Go for it. Pursue your dreams.
April Goss did just that and the result is she has a permanent place in college football history.
In front of a Dix Stadium crowd of 15,091 that braved the rain and unseasonably cool temperature of Sept. 12 to watch Kent State host Delaware State, Goss became the second woman to score a point in a major college football game.
In her first career appearance the fifth-year senior’s attempt went end-over-end and inside the right upright to give Kent State a 29-6 lead with 4:30 remaining in the half. Goss, from suburban Pittsburgh, was mobbed by her jubilant teammates and hoisted upon their shoulders.
“It kind of seems like a blur, it really does,” said Goss, whose Golden Flashes host Marshall on Saturday (3:30 pm) as part of the American Sports Network’s college football lineup. “It was pretty amazing not only for my coaches to give me that opportunity because as a walk-on you are never guaranteed to play, or guaranteed anything, but also the way my teammates reacted really made the moment so complete.”
At least as far as her time at Kent State is concerned, it was a moment that has roots extending back to March 27, 2012. That was the day of Goss’ first college practice.
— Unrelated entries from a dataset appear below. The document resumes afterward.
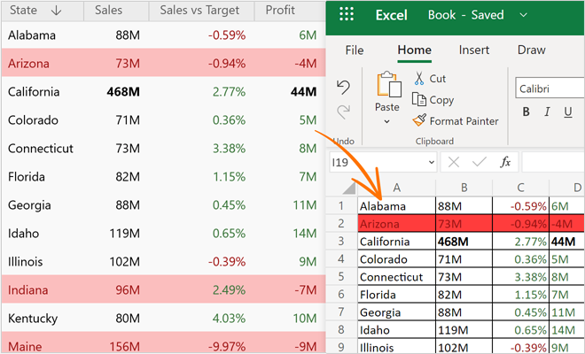The width and height of the screenshot is (585, 354).
Task: Select the red Arizona cell in spreadsheet
Action: (x=395, y=223)
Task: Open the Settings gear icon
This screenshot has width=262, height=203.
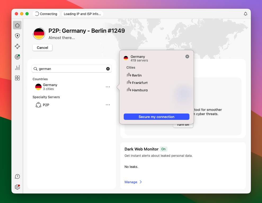Action: (x=17, y=187)
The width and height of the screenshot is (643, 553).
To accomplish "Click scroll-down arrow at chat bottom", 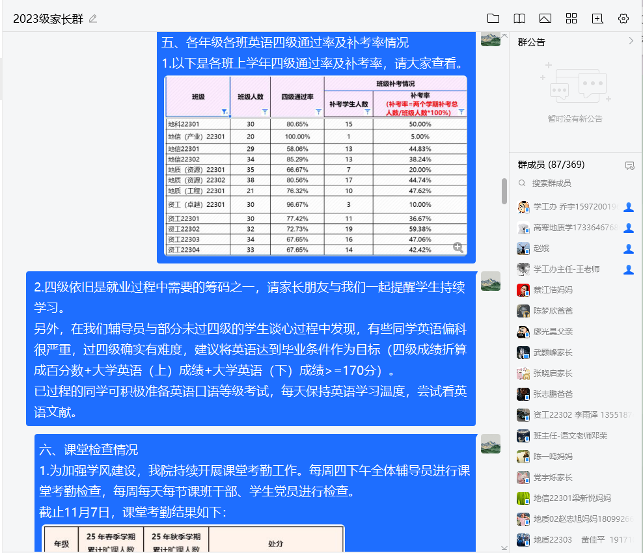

It was a day she was working toward since before her senior year at Hopewell High School in Aliquippa, where Goss kicked extra points as a junior and senior.
“Going into my senior year the idea (of playing collegiately) started to sink in,” she said. “Once my senior year was over I was like, ‘I want go after this, I want to continue play.’”
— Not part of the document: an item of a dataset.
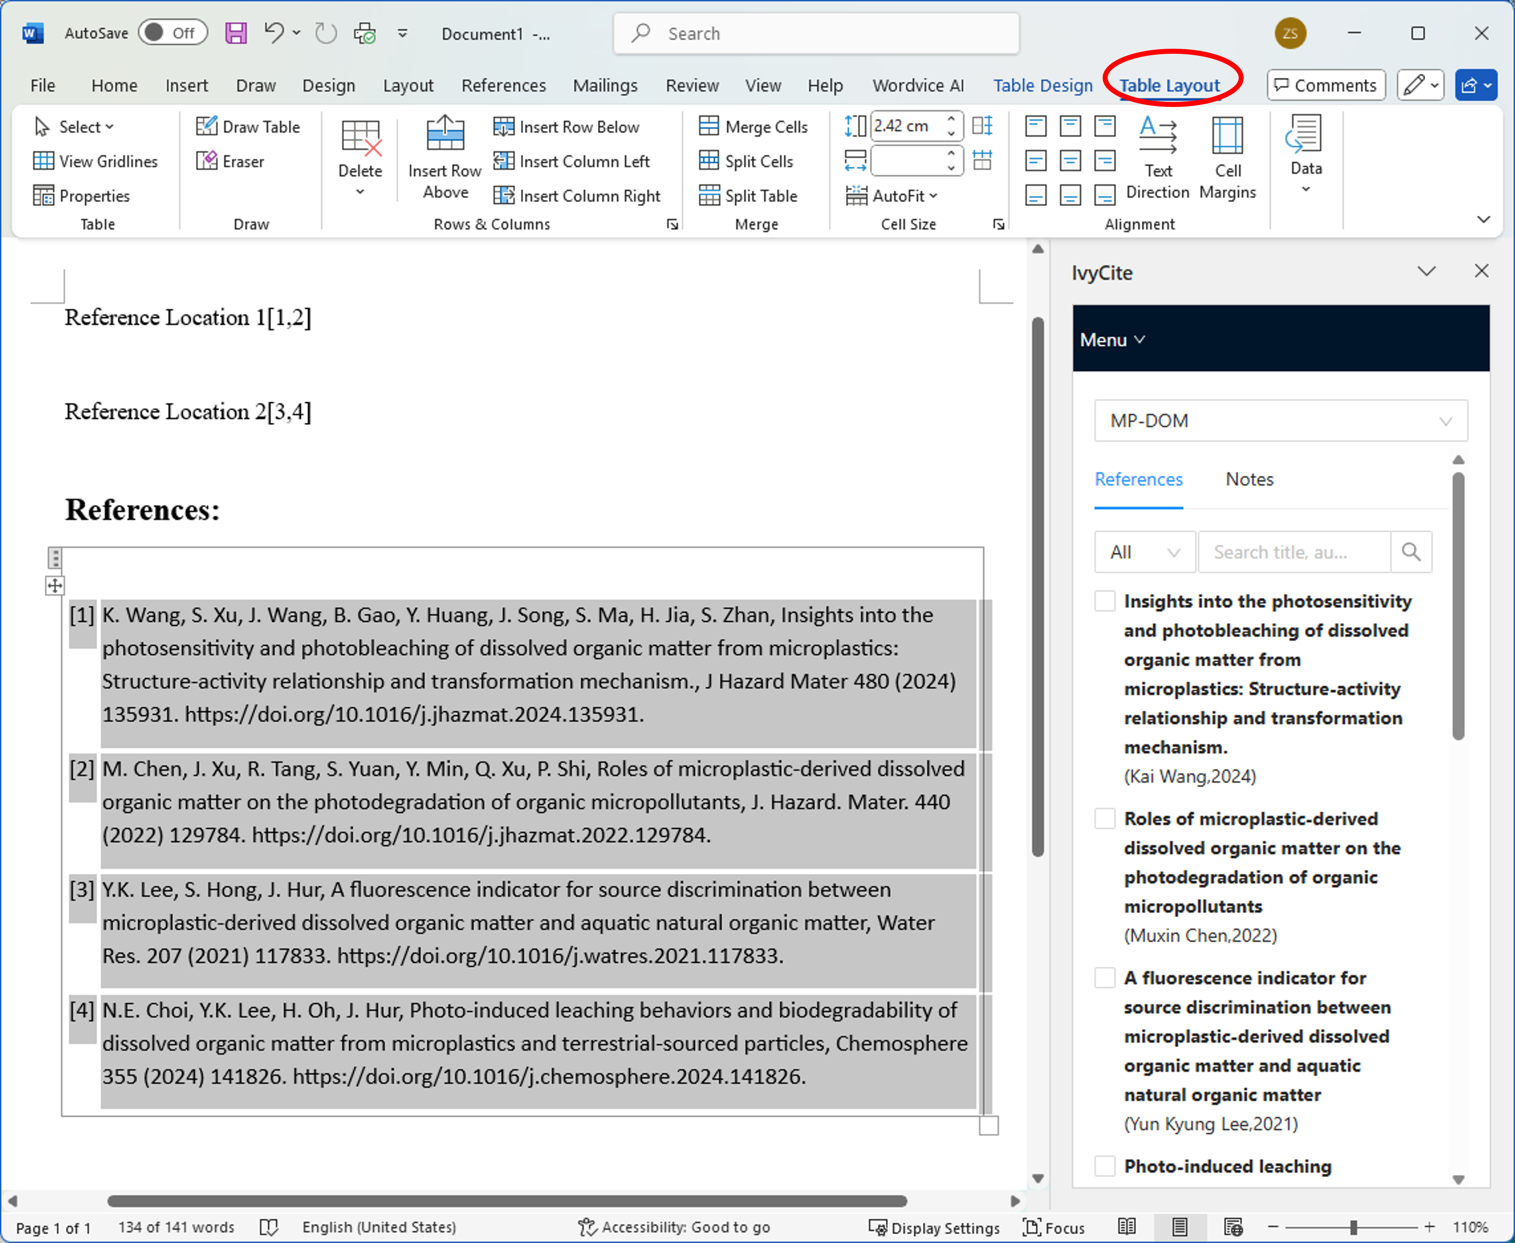Check the Kai Wang 2024 reference checkbox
She wanted to do it at the highest level of college football, so she walked on at Kent State. Her first day of spring practice remains vivid.
“It was very nerve-racking, very much so,” recalled Goss, a psychology and criminal justice major who wants to get into mental health counseling. “I did not know what to expect, but everybody was so helpful and so accepting. It
was something that I had been looking forward to for about a year and a half and to just be able to get a tryout was like a huge thing.”
It was huge thing on Aug. 30, 2003 when Katie Hnida made two extra points in New Mexico’s win against visiting Texas State to become the first woman to contribute in the scoring summary of an NCAA Division I game.
Hnida reached out to Goss via Twitter a few years ago and they developed a nice relationship before finally meeting in Kent when Hnida was on campus last year for a speaking engagement.
Hnida spoke with Goss the day before the game and they texted each other on game day. “I gave her the basic kicking advice, stuff like don’t think about anything else because it is just you and that ball and that is it,” said Hnida, who speaks with professional and college athletes about sexual assault and anti-violence awareness. “Do not be thinking about anything else. She had some media attention (leading up to the game) and I was like, ‘Put that all out of your head.’ I was so excited for her and the best part of it is that she is such a great kid.”
Goss has enjoyed Hnida’s friendship and values her support.
“Our relationship just kind of grew, which is really cool,” said Goss, a big Steelers fan. “We only met once, but I talk to her on a pretty consistent basis. We talk about a lot of things and she talks about her experiences and I take her advice.”
Whether she gets another chance to kick this season remains to be seen. One thing is for certain, though: like Hnida, Goss has an experience she can share while encouraging others to break down barriers in order to pursue a passion.
“Whatever desire you have and whatever dreams are in your heart, go after it,” she said. “Don’t let it discourage you even if the odds of failing are much higher than succeeding. It will be difficult and some days will be worse than others. But if it is something that you are passionate about, go for it.” Goss did.